Memleket, insanına, tanıdığı tanımadığı çoluk çocuğa, eşe dosta, battaniyeye sarılmış kaldırımda yatana, defnedilme şansına erişene, enkazdan çıkarılamayana, mucizevi kurtuluşlara, yok olan şehirlere, moloz altında kalan hatıralara göz yaşı döküyor günlerdir. Oradaki on binlerce insanın bir kısmı Kıbrıslıydı ve Maarif’li ortaokul öğrencilerinin hiçbiri canlı çıkarılamadı. İstedim ki Mağusalı çocukların, velilerin ve öğretmenlerinin burada, Diken’de de geçsin isimleri. Tek tek okursanız sevinirim. Cenazelerin çoğu, Mağusa Kalesi meydanındaki Lala Mustafa Paşa’dan kalktı.

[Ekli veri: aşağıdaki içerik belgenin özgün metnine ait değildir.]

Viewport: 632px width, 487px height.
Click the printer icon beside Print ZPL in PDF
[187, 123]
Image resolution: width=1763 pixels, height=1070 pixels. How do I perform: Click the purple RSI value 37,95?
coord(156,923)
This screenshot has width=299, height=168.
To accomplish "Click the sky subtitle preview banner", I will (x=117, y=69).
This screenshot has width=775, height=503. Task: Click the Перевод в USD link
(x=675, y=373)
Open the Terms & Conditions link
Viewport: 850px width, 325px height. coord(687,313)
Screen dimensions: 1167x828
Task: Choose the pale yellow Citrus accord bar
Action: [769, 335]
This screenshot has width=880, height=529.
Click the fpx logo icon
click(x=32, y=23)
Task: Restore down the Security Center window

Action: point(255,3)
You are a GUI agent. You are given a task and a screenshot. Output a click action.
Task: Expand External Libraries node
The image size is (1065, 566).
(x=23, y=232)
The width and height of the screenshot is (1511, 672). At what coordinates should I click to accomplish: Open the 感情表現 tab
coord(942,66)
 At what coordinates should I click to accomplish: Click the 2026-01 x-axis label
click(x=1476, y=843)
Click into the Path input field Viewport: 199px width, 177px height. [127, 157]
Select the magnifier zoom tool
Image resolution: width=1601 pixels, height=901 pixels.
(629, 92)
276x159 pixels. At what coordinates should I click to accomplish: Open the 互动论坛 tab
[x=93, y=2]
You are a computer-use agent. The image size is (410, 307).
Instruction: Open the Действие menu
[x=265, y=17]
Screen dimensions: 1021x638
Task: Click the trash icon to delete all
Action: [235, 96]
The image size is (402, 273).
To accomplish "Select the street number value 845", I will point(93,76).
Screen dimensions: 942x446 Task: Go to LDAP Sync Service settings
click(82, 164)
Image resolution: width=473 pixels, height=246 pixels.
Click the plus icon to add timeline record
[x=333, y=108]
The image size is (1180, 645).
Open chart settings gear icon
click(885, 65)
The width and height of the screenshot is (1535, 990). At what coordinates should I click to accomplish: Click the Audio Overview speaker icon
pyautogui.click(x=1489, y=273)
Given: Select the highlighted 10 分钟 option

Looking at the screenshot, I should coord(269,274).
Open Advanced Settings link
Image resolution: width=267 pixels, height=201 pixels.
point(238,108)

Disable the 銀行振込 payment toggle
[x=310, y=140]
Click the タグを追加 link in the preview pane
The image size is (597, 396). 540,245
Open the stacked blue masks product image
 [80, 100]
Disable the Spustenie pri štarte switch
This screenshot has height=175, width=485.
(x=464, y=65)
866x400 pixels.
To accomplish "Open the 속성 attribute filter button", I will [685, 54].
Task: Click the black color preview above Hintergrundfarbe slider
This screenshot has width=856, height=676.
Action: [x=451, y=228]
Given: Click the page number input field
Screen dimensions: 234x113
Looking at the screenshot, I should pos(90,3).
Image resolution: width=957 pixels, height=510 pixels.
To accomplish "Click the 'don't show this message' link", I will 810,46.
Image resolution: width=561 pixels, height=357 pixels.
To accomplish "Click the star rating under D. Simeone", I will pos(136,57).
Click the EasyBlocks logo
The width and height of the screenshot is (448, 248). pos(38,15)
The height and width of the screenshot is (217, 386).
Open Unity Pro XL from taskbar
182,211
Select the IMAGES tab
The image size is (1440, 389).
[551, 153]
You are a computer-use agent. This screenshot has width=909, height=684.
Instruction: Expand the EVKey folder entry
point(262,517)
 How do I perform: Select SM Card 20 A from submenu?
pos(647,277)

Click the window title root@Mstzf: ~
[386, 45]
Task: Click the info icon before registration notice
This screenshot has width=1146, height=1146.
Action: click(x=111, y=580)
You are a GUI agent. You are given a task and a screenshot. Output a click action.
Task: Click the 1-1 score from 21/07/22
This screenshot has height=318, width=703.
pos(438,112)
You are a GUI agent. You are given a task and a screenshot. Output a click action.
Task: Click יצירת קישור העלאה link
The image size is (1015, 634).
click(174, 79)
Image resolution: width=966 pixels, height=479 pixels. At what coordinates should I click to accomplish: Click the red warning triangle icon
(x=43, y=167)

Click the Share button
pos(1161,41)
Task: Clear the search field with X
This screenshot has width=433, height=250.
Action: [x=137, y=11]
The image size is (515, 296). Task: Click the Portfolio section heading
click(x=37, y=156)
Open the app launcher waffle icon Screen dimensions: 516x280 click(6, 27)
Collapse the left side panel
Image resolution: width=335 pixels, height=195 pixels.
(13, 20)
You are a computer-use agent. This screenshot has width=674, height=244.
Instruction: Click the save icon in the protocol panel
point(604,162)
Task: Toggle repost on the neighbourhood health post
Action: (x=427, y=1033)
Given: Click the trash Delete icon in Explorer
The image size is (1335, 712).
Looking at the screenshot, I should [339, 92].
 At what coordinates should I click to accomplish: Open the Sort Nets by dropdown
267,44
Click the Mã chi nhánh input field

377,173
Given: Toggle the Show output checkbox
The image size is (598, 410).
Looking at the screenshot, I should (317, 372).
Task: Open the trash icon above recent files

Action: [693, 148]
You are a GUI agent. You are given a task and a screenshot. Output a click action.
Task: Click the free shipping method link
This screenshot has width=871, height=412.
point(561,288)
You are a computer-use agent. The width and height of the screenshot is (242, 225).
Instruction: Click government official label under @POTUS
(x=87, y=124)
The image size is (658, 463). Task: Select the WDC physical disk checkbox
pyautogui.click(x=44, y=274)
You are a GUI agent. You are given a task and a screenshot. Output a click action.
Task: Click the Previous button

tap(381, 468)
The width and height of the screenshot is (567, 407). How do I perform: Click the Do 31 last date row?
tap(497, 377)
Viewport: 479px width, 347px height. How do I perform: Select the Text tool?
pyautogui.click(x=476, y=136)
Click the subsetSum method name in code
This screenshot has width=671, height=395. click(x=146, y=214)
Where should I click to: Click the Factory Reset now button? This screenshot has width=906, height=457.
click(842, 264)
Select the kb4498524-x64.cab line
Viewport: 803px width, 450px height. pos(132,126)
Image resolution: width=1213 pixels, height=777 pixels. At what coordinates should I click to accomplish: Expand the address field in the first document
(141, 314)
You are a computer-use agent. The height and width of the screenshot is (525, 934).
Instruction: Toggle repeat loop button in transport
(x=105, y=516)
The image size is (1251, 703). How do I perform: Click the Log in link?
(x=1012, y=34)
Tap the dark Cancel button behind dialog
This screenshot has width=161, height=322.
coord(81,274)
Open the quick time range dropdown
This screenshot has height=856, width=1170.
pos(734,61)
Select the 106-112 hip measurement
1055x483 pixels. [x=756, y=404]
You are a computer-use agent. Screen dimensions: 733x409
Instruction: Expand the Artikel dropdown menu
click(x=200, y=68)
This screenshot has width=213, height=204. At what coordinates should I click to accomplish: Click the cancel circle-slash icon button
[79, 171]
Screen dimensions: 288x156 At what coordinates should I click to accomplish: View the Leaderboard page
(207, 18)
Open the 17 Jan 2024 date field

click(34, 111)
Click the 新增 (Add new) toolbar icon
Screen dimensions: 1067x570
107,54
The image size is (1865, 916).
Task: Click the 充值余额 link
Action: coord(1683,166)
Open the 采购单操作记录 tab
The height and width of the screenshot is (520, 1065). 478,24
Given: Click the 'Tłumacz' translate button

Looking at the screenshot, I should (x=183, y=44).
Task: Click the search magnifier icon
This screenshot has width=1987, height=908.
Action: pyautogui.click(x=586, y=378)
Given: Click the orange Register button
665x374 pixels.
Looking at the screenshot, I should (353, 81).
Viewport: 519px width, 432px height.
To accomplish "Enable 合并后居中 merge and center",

Çalıştırıcı ve öğretmenler; Osman Çetintaş, Pamir Konuklu, İbrahim Yakula ve Ali Karasel.

Veliler; Mülkiye Dağlı, Duygu Kalaycı, Evren Çavdır, Havva Çavdır.

Ve çocuklar; Lavin Kalaycı, Hayal Gençalioğlu, Nazife Dağlı ve kardeşi Abide Dağlı, Serin İpekçioğlu, Selin Karakaya, Perihan Çetiner, Elvin Çavdır, Ecem Yeniçeri, Havin Kılıç, Sahil Özberkman, Nehir Çevik, Asya Tülek, Aykan Ekiz, Mehmet Arif Altak, İzcan Nurluöz, Mustafa Sabancı, Doruk Akın, Hasan Bilgen, Alp Akın, Atakan Celal Konuklu, Mert Niyazi Topukçuoğlu, Kağan Selim İş, Aras Aktuğralı, Özgür İçme, Fahri Arkar.

Kıbrıs’ın, Mağusa’nın başı sağolsun. Doğru, ateş düştüğü yeri yakar, ancak kuşkuları olmasın, on binlerce insanını yitirmiş bir ülkeden, Mağusa’nın insanına, çocuklarına, onlarla birlikte göz yaşı döküyoruz. Çok üzgünüm, üzgünüz.